When we think of "narrative', we think of storytelling, of a format spread out over the pages of a book. But in art, narrative means compressing a story into a visual unit or series seen at once.
In other centuries, artists used symbols familiar to viewers to relate a story from the Bible or mythology. Later artists used narrative to relate news events, present everyday life or stir emotions. The narrative went out of style with the coming of abstract art, but it has returned in recent decades. Contemporary narrative artists suggest content that is often inconsequential, indecipherable or open to multiple interpretation. The viewer may fill in the blanks from his own experience or imagination.
A show of eight artists, whose work explores the range of the narrative, is on display at the Dunedin Fine Art Center. It is curated by Carol Todaro, who left the bay area in 1991 but has returned to stage other shows at the center. This is her first in two years.
The show is not a chance for us to fully assess individual artists; we would need to see more of each's work to do that. Rather, it is an opportunity to consider the ways today's artists use contemporary idioms to make a statement.
Though seven of the artists are from Florida, only Maria Brito (Miami) and Mary Segal (Roseland) have exhibited in the bay area before.
Clean and articulate is the objective way to describe Kate Kretz's oil paintings, but you can't stop there. Kretz exhibits two works, both from a series of women asleep in cars. Her palette of brilliant secondary colors _ orange, green and purple _ create high contrast, and is emotionally agitating. But the women seem to be sleeping peacefully. In How Not To Be a Victim of your own Expectations, p. 73, the only real cause for alarm is a few strands of hair caught in the seat belt. The title is taken from a magazine article.
Family Portrait II from the series Traveler and His Road is a stainless steel sculpture by Gagik Aroutiunian of Baltimore, formerly of Armenia. A structure of precariously thin legs holds six trays, each with one or two photographs of family members, covered with liquid that will eventually cause them to fade. The artist completes the work with metal towers that draw the eyes upward, but with limited fulfillment.
Jennifer Renninger exhibits six works from her series, La Menagerie Du Museum (sic) National d'Histoire Naturelle, which plays on the dioramas in natural history museums that encase three-dimensional environments of a distant place or time. Referring to the sentimental times when those museums first came into being, she stages unreal settings, such as a horned woman in a diaphanous forest, then photographs them and sets the illusory reference in a deep, dark brown frame.

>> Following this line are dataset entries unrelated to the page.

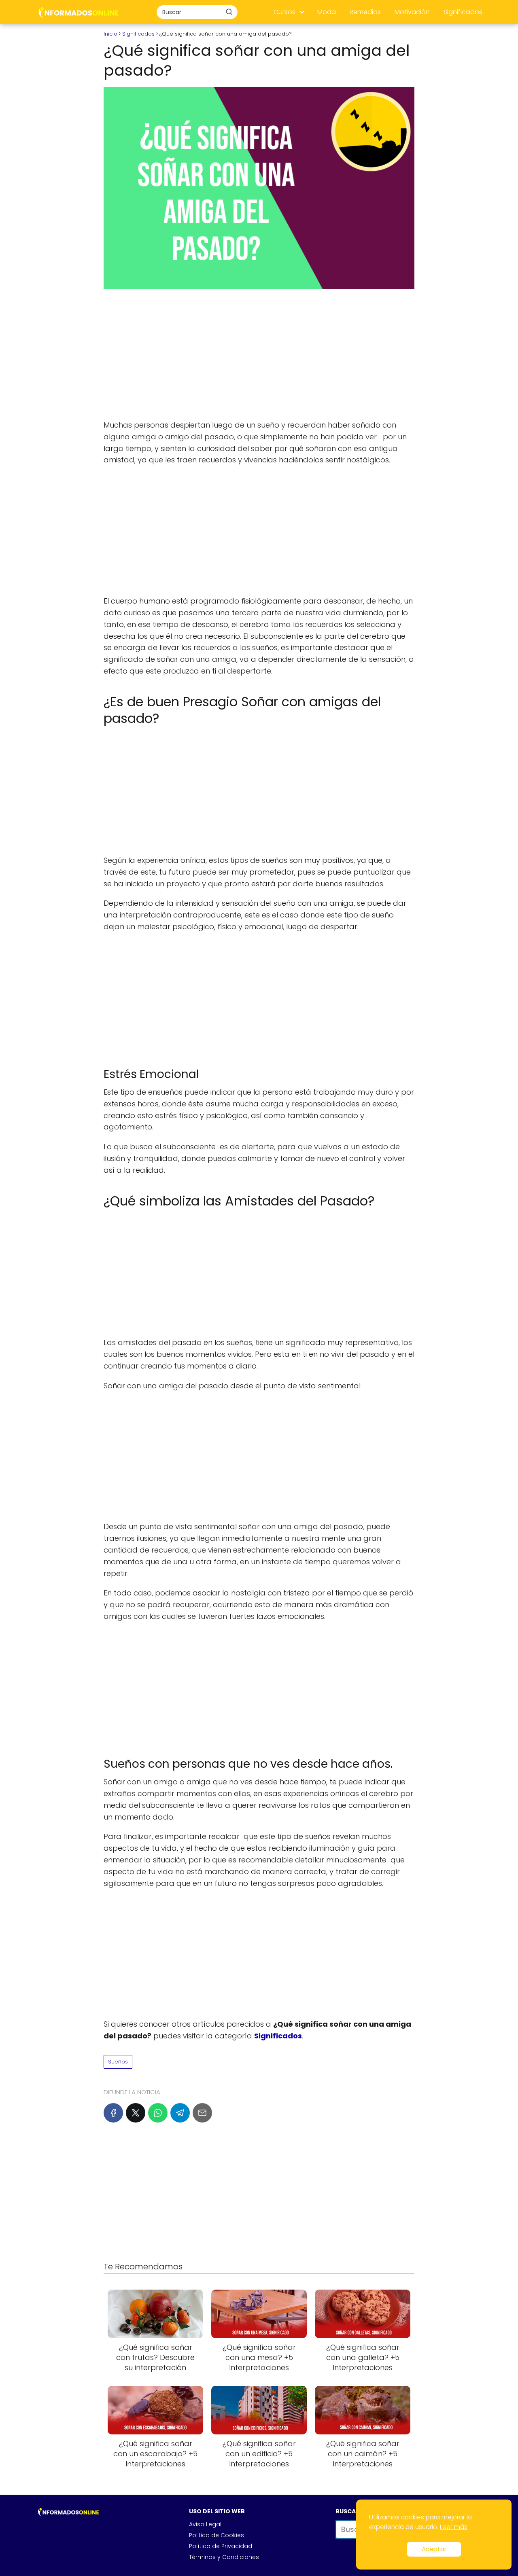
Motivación (412, 12)
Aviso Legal (205, 2524)
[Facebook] (113, 2113)
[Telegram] (180, 2113)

Rima Jabbur's diptych, The Resolving Storm, uses ominous colors and dynamic composition to show a bare and twisted tree in the upper left quadrant of one painting, contrasting with a yelping dog in the lower right. The dog could be stuck in the ground or giving birth; we do not see her hind legs. In the right painting, a faceless figure builds a boat hull, suggesting the story of Noah. The figure's red shirt is the one bright color in the two pieces, and is the most centered of the sparse images, suggesting a solution to the pain on the left.
In 25 candid photos, Dan Larkin's Cape Cod Diary provides a chronological record of one of his many trips to Cape Cod. His artist's statement offers clues: He feels at home there; his friends are like family. The photos, 8 by 10 inches including matte, are each defined by a perimeter line of irregular gray or black.

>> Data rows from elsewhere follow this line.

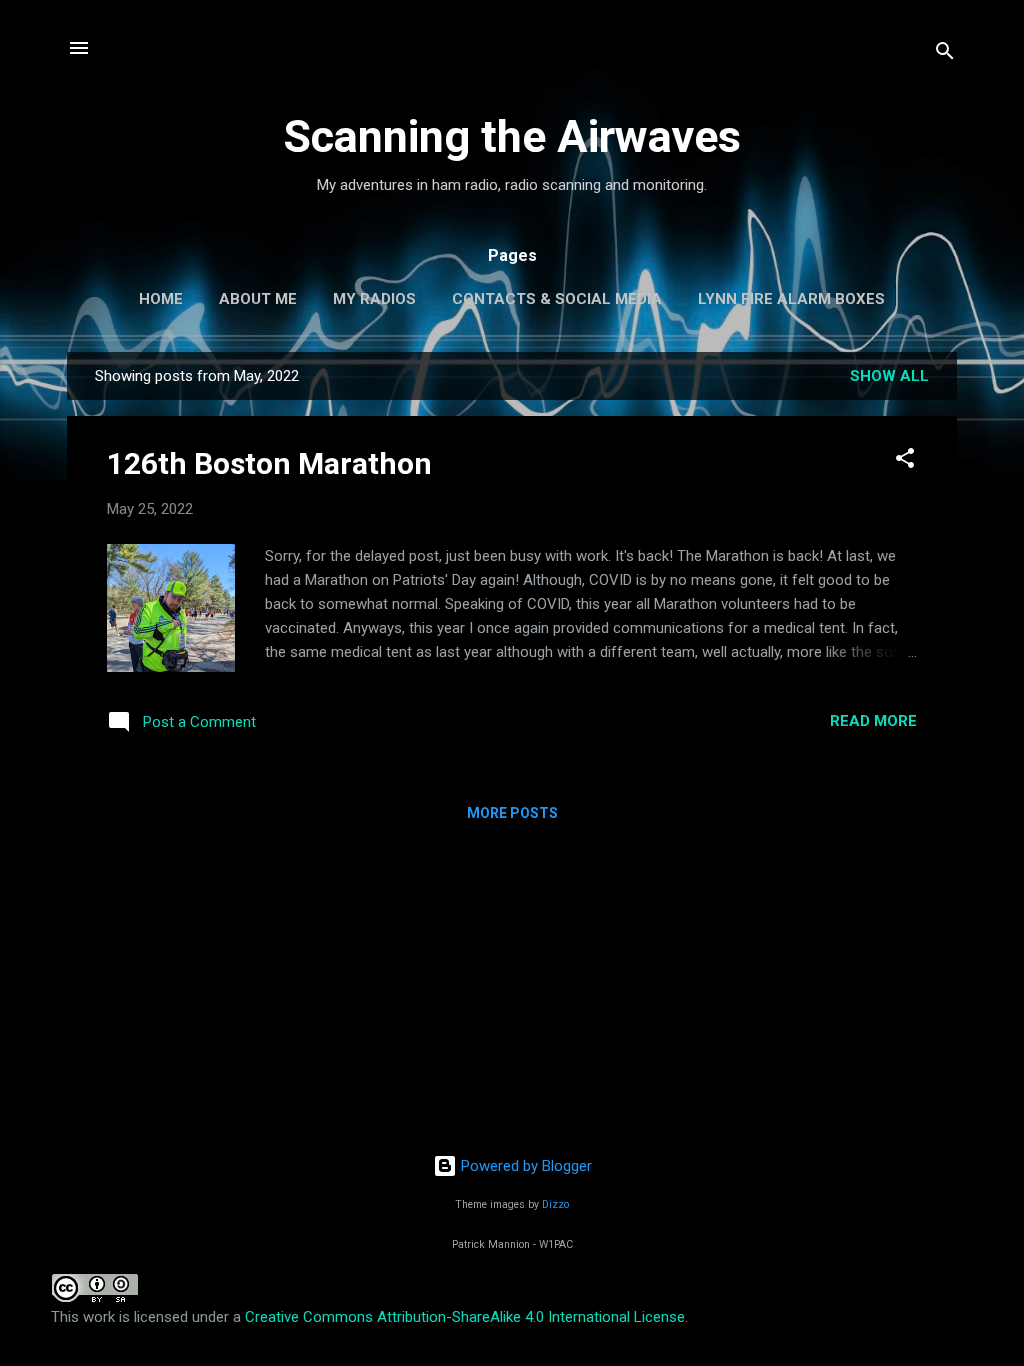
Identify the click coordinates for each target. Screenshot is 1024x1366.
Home (161, 299)
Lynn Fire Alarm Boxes (791, 299)
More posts (512, 813)
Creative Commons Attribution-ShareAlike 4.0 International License (465, 1317)
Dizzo (555, 1204)
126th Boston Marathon (269, 463)
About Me (258, 299)
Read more (873, 721)
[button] (905, 461)
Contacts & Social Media (557, 299)
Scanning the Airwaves (512, 136)
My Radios (374, 299)
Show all (889, 376)
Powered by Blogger (524, 1166)
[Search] (945, 54)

Maria Brito, who has exhibited in the bay area several times, uses free-standing mixed media assemblages to deal with her Catholicism and her Cuban American background. Some Mean Well incorporates an intravenous bottle of nails, vials of black substance, a rusty chain, organic white forms in vises and a black and white reproduction of a religious painting. The story line is muddled, but the message is clear: Suffering is occurring.
Mary Segal recycles word processor tape and scraps of painted paper into several panels that she calls frankly autobiographical narrative drawings. Here and there it is possible to read a word or even a series of words as she documents the happenings in her studio. The concept is unique, but its content and visual impact are remote. It is the least satisfying of the works on view.

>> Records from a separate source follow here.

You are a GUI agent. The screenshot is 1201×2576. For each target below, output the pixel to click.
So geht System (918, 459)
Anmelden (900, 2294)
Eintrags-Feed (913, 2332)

Yolanda Sanchez draws on her Latin American (Spanish and pre-Columbian) heritage for two large works, minimal in image and vigorous in form, technique and color, to effectively express the theme of carnival, the festival before Lent. She uses the symbolism of the mask to heighten mystery.
As always, the center has done a fine job of creating an accompanying children's environment where adults can help youngsters gain more meaning from the show, and a notebook of additional information about the exhibit.
The Narrative Spirit
Where: Dunedin Fine Art Center, 1143 Michigan Blvd., Dunedin
When: 9 a.m.-5 p.m. Monday-Friday and 1-4 p.m. Sunday through April 11
Also on exhibit: Faculty Focus 97, selected works from the center's faculty
Related family activity: Today, 10-10:45 a.m. and 11-11:45 a.m. _ Tell Me a Story, Gallery tour, discussion, creative activities for preschool children and parents.